INSTRUCTION 1: Quote the part of the forum post on the Virginia Supreme Court's ruling about Michael Mann's emails from "The Supreme Courts" to "Silly comparison.".

EXCERPT PROVIDED:
══════════

Posted on 04/19/2014 7:15:27 AM PDT by Oldeconomybuyer
Virginias highest court has denied a conservative groups effort to force the University of Virginia to turn over emails from a controversial climate scientist who worked at the school.
The Virginia Supreme Court on Thursday held that the public university wasnt obligated under the states freedom of information law to release thousands of emails that Penn State researcher Michael Mann wrote while he was a UVA professor several years ago.
Mr. Mann in 2009 came under scrutiny among global warming skeptics after hackers leaked thousands of email exchanges between the professor and other researchers that suggested that the scientists sought to stifle dissenting views about global warming.
Upholding a lower-court ruling, the Virginia Supreme Court said releasing the emails would have put UVA at a competitive disadvantage in relation to private universities and colleges.
The opinion cited affidavits submitted by scholars and academic officials warning of the dangers of making public the correspondence. If U.S. scientists at public institutions lose the ability to protect their communications with faculty at other institutions, their ability to collaborate will be gravely harmed, wrote UVA provost John D. Simon in one of the filings.
The Supreme Courts decision is consistent with the public nature of science and with the public mission of the University of Virginia, a UVA spokesman said Thursday.
(Excerpt) Read more at blogs.wsj.com ...
Mann is a gov’t employee who has also benefited from gov’t grants. His personal emails are private. But anything work related should be subject to the FOI act.
Especially if he’s going to be suing critics of his work for libel.
Silly comparison.
None of those examples are remotely likely to adversely affect the lives of hundreds of millions for generations, directly or indirectly.
The nebulous "carbon" scam, the proven fraudulent "climate change," and "alternative energy" fraud, all have insinuated themselves improperly into National Policy, costing trillions$ over generations, on demagoguic wild guesses by megalomaniacs...
Well I can’t respond then if you don’t think that religion, food supply and power resources don’t affect the lives of “hundreds of millions for generations”.
Where those the stolen emails from years back?

══════════

Records from a pointing dataset:

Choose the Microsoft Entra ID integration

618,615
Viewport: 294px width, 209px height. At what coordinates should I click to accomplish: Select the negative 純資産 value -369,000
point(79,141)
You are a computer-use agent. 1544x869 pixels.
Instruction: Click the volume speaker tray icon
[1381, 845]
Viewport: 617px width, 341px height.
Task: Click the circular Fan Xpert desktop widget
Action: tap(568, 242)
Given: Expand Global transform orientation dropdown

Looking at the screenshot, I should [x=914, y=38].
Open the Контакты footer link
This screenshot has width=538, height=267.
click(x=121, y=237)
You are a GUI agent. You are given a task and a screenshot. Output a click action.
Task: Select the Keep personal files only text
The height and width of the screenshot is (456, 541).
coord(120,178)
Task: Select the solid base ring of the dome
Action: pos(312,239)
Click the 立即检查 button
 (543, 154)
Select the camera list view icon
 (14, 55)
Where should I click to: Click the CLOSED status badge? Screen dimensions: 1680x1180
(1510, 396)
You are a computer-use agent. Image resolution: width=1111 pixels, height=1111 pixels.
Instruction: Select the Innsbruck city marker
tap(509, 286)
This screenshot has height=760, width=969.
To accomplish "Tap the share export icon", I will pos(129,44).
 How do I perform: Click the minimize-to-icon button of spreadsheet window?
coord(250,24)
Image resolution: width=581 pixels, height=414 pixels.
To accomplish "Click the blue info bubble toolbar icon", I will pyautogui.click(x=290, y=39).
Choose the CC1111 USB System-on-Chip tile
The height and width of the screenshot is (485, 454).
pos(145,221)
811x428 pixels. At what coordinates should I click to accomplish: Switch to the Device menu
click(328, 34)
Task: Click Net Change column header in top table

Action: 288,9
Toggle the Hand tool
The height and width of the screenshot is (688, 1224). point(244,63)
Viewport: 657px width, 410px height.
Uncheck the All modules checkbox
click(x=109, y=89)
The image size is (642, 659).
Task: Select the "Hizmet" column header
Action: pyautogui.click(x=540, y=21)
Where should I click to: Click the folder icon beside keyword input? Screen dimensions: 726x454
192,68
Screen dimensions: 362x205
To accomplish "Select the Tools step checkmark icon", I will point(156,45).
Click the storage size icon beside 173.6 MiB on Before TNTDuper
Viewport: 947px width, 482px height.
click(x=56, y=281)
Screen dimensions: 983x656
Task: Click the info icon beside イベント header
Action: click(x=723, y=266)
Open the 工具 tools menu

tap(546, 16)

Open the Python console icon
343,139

══════════

INSTRUCTION 2: Print the lines of the records from the line with "How do I perform: Click" through the end of the records.

TASK ANSWER 1:
The Supreme Courts decision is consistent with the public nature of science and with the public mission of the University of Virginia, a UVA spokesman said Thursday.
(Excerpt) Read more at blogs.wsj.com ...
Mann is a gov’t employee who has also benefited from gov’t grants. His personal emails are private. But anything work related should be subject to the FOI act.
Especially if he’s going to be suing critics of his work for libel.
Silly comparison.

TASK ANSWER 2:
 How do I perform: Click the minimize-to-icon button of spreadsheet window?
coord(250,24)
Image resolution: width=581 pixels, height=414 pixels.
To accomplish "Click the blue info bubble toolbar icon", I will pyautogui.click(x=290, y=39).
Choose the CC1111 USB System-on-Chip tile
The height and width of the screenshot is (485, 454).
pos(145,221)
811x428 pixels. At what coordinates should I click to accomplish: Switch to the Device menu
click(328, 34)
Task: Click Net Change column header in top table

Action: 288,9
Toggle the Hand tool
The height and width of the screenshot is (688, 1224). point(244,63)
Viewport: 657px width, 410px height.
Uncheck the All modules checkbox
click(x=109, y=89)
The image size is (642, 659).
Task: Select the "Hizmet" column header
Action: pyautogui.click(x=540, y=21)
Where should I click to: Click the folder icon beside keyword input? Screen dimensions: 726x454
192,68
Screen dimensions: 362x205
To accomplish "Select the Tools step checkmark icon", I will point(156,45).
Click the storage size icon beside 173.6 MiB on Before TNTDuper
Viewport: 947px width, 482px height.
click(x=56, y=281)
Screen dimensions: 983x656
Task: Click the info icon beside イベント header
Action: click(x=723, y=266)
Open the 工具 tools menu

tap(546, 16)

Open the Python console icon
343,139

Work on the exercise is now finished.